Heat for raising the temperature of the canola to 85C is supplied by nine, four-foot-by-eight-foot flat solar thermal panels.

The system uses glycol and a heat exchanger to provide the heat transmission from the solar panels to the oil stored in the two exchanger tanks.

This solar thermal arrangement provides 100 per cent of the heat requirements for up to 400 U.S. gallons of canola oil production each day.

Redundancy is built in as the system is backed up by a secondary electrically heated tank to ensure the process stays up and running, even on those occasional poor solar gain days.

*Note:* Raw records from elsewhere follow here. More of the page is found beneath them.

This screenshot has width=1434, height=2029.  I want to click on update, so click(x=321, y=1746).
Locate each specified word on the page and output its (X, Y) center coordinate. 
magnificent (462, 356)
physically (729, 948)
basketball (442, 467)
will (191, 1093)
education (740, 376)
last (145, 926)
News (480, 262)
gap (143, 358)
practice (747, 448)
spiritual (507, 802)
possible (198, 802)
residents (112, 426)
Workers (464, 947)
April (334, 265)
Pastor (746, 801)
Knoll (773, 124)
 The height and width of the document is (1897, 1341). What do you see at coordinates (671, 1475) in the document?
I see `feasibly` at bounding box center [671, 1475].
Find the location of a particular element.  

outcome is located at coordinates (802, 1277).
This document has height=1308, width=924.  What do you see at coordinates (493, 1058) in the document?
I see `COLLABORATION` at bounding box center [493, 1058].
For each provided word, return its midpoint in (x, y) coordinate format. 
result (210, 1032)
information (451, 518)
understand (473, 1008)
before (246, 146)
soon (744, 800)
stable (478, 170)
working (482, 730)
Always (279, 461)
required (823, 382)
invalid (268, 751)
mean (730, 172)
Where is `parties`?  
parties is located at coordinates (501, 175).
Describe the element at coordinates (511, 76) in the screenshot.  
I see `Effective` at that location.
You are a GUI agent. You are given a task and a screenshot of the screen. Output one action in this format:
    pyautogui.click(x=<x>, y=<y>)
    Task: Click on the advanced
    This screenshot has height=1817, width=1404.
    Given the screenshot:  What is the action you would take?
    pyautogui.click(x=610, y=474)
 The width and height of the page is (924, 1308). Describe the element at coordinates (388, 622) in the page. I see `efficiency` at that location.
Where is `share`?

In this area of California, the main harvests are sunshine and agricultural products, so days of low solar gain are relatively rare.

With the temperature requirements being met by the solar thermal panels, the fuel plant is now looking at supplementing its electrical consumption by installing the latest photovoltaic arrays.

Cost effective technologies and human ingenuity continue to make inroads into the production of sustainable sources of environmental friendly energy supplies.

I’d say it is a good start for preserving our children’s future, one in their version of this old world.

Lorne Oja is an energy consultant, power engineer and a partner in a company that installs solar panels, wind turbines and energy control products in Central Alberta.

He built his first off-grid home in 2003 and is in the planning stage for his second.